>>>>

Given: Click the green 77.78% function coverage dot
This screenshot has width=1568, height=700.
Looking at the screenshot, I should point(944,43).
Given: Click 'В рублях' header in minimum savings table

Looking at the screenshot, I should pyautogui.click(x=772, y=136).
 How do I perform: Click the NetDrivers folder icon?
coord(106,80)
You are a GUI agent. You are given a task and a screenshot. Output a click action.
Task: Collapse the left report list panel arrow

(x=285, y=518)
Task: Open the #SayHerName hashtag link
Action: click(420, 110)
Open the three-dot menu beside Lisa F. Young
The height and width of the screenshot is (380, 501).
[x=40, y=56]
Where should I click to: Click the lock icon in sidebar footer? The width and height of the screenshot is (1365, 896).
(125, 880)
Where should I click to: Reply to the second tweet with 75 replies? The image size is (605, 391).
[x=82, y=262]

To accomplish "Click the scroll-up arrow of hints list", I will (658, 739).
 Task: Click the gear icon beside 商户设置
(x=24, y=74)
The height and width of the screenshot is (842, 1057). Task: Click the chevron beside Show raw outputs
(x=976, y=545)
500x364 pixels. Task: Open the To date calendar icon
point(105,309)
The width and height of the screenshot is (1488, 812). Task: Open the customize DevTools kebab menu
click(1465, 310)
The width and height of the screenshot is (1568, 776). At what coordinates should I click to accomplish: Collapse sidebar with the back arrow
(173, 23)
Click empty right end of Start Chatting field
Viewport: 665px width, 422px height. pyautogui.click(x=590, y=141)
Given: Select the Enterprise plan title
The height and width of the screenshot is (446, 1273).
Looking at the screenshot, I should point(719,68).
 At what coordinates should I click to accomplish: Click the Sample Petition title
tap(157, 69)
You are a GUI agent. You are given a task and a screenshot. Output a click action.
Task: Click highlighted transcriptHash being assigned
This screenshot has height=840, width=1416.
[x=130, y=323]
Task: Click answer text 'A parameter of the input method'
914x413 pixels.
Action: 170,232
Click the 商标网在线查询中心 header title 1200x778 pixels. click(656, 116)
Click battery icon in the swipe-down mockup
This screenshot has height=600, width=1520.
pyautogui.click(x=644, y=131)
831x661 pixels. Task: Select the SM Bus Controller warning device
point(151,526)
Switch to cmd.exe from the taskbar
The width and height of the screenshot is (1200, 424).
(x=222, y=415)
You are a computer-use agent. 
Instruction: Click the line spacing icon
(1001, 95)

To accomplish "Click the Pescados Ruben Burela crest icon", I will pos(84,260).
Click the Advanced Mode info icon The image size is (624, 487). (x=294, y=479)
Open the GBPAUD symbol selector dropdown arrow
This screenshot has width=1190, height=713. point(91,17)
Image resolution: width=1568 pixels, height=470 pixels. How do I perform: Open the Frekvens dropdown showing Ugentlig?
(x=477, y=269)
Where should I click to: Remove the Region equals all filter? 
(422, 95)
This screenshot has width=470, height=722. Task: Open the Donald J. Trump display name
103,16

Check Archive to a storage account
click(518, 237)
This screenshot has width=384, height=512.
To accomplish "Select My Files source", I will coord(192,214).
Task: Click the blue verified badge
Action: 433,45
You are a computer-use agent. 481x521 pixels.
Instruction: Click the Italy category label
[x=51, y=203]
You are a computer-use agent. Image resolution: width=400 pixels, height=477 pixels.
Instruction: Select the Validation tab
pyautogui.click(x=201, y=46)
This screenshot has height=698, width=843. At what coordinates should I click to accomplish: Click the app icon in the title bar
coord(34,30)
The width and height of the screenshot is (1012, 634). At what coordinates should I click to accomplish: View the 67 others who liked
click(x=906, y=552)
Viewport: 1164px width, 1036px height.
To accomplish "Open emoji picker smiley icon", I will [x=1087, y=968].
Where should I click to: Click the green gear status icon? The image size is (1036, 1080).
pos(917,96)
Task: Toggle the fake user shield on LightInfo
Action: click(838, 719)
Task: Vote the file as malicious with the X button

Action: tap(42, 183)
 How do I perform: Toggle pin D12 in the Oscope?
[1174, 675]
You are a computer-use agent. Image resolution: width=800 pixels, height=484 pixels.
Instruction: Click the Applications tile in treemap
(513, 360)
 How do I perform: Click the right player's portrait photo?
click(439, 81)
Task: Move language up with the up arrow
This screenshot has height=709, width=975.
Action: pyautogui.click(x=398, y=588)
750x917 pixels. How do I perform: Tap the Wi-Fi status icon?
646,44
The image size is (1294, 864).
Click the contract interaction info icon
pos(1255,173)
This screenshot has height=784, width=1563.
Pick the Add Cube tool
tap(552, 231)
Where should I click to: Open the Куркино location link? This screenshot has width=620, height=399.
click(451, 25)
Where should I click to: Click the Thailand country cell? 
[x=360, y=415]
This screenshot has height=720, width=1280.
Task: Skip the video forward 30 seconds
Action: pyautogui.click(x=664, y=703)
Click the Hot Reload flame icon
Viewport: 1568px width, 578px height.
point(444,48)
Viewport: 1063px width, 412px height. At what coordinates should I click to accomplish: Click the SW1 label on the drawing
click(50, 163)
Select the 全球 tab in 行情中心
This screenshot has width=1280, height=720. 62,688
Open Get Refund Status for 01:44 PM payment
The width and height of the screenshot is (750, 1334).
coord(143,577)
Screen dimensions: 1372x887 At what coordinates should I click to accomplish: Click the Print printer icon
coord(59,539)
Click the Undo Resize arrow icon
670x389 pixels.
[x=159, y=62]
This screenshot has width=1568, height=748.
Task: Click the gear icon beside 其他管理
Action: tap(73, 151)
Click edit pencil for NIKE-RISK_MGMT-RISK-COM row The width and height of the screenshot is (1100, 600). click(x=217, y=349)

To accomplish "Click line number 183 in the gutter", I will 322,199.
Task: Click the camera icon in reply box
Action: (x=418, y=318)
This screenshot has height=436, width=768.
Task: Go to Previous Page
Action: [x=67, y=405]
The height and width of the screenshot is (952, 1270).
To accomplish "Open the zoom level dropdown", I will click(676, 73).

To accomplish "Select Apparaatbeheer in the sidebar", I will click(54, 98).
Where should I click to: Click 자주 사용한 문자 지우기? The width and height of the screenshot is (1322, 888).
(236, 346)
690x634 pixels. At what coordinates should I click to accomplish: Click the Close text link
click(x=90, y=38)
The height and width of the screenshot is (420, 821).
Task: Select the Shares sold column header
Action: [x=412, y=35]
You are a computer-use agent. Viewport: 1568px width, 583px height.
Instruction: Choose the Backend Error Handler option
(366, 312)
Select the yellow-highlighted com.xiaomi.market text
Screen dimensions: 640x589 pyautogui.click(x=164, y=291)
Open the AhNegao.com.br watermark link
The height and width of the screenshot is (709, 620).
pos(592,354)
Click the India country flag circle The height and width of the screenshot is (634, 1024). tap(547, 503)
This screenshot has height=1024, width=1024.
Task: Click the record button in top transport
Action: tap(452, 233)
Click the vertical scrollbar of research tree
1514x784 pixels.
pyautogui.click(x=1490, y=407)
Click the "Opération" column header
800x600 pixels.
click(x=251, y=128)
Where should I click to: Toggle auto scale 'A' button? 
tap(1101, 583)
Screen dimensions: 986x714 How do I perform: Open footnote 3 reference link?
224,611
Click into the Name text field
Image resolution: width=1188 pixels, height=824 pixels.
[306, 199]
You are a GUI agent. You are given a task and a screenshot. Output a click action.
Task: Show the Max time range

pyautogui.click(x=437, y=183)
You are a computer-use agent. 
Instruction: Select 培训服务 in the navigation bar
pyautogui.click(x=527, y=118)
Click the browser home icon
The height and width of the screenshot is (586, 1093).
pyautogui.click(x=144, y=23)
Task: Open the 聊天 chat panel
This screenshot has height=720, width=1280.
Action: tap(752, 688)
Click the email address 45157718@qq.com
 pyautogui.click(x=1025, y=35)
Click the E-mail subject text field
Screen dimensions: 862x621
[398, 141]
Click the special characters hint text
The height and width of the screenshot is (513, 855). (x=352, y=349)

<<<<

▶ **Instructions for the task**
Your answer should be all lines from the data that contain "computer".

▶ **Problem solution**
You are a computer-use agent. 
You are a computer-use agent. 481x521 pixels.
You are a computer-use agent. Image resolution: width=400 pixels, height=477 pixels.
You are a computer-use agent. Image resolution: width=800 pixels, height=484 pixels.
You are a computer-use agent. Viewport: 1568px width, 583px height.
You are a computer-use agent. 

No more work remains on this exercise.